[TASK] Repeat only the stretch of lines below that runs from the line with "The width and height of the screenshot is (1094, 1750)." through the line with "Task: Click the previous", unaltered.

[Stored data]

== Segment start ==

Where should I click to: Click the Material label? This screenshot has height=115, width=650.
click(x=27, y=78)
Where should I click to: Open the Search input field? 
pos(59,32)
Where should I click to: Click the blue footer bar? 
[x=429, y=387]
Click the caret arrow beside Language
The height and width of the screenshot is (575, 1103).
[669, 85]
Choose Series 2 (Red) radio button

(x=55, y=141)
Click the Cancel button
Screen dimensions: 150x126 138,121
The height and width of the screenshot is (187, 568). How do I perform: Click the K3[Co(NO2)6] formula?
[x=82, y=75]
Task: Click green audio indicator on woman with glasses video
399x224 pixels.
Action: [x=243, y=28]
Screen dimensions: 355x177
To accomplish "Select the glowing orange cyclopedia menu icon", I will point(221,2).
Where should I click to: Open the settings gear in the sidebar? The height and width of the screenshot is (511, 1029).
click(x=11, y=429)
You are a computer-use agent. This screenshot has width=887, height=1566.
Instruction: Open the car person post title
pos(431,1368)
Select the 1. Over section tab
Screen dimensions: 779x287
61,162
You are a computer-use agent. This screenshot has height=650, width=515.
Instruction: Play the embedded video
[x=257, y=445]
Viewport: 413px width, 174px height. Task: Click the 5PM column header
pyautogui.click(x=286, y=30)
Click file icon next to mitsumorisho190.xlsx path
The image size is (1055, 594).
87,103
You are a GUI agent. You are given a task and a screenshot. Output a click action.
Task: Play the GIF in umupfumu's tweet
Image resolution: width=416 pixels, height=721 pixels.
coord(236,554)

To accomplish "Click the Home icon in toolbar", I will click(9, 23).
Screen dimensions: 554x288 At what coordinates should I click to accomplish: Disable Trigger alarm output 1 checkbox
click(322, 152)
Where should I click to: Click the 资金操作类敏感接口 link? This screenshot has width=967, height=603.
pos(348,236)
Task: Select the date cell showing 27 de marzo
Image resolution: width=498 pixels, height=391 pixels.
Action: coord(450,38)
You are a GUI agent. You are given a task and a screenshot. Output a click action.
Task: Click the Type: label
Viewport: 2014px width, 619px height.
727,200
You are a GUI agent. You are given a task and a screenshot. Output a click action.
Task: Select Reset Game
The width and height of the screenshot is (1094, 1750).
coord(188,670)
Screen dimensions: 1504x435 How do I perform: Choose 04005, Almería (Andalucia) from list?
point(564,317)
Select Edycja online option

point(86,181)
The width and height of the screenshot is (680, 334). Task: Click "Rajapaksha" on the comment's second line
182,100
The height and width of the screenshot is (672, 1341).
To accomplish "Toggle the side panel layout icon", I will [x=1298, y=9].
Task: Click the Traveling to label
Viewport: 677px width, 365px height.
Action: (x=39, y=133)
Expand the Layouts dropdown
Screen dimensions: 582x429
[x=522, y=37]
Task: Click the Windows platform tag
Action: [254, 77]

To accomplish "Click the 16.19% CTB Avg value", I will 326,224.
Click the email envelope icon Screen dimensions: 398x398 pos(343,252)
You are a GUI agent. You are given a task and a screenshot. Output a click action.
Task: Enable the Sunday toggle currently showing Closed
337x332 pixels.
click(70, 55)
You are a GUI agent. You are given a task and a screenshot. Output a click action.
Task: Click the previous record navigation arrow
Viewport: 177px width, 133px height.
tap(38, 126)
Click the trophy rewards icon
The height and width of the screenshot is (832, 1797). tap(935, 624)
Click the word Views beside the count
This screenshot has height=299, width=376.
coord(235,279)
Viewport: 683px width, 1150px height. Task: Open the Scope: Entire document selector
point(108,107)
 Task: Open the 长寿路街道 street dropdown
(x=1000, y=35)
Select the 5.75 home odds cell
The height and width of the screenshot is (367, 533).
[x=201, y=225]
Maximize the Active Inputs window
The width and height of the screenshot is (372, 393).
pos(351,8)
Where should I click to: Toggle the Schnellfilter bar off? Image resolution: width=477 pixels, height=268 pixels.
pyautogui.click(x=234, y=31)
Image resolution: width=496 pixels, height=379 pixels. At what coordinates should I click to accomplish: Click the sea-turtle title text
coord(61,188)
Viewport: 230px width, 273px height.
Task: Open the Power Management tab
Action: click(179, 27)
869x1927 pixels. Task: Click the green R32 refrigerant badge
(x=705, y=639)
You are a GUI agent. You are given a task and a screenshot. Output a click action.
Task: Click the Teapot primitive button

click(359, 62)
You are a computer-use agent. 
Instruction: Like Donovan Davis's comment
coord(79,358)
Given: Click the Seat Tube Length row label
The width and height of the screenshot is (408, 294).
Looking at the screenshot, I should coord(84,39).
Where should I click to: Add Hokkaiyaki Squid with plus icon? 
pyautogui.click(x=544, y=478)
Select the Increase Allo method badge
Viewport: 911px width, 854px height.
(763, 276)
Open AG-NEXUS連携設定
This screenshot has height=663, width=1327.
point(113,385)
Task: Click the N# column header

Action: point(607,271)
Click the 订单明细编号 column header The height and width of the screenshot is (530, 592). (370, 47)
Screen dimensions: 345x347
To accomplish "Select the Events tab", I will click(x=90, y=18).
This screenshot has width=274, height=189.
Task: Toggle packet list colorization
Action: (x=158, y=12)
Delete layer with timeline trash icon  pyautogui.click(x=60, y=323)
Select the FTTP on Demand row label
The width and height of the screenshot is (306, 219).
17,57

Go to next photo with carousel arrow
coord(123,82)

== Segment end ==

[ANSWER SECTION]
The width and height of the screenshot is (1094, 1750).
coord(188,670)
Screen dimensions: 1504x435 How do I perform: Choose 04005, Almería (Andalucia) from list?
point(564,317)
Select Edycja online option

point(86,181)
The width and height of the screenshot is (680, 334). Task: Click "Rajapaksha" on the comment's second line
182,100
The height and width of the screenshot is (672, 1341).
To accomplish "Toggle the side panel layout icon", I will [x=1298, y=9].
Task: Click the Traveling to label
Viewport: 677px width, 365px height.
Action: (x=39, y=133)
Expand the Layouts dropdown
Screen dimensions: 582x429
[x=522, y=37]
Task: Click the Windows platform tag
Action: [254, 77]

To accomplish "Click the 16.19% CTB Avg value", I will 326,224.
Click the email envelope icon Screen dimensions: 398x398 pos(343,252)
You are a GUI agent. You are given a task and a screenshot. Output a click action.
Task: Enable the Sunday toggle currently showing Closed
337x332 pixels.
click(70, 55)
You are a GUI agent. You are given a task and a screenshot. Output a click action.
Task: Click the previous record navigation arrow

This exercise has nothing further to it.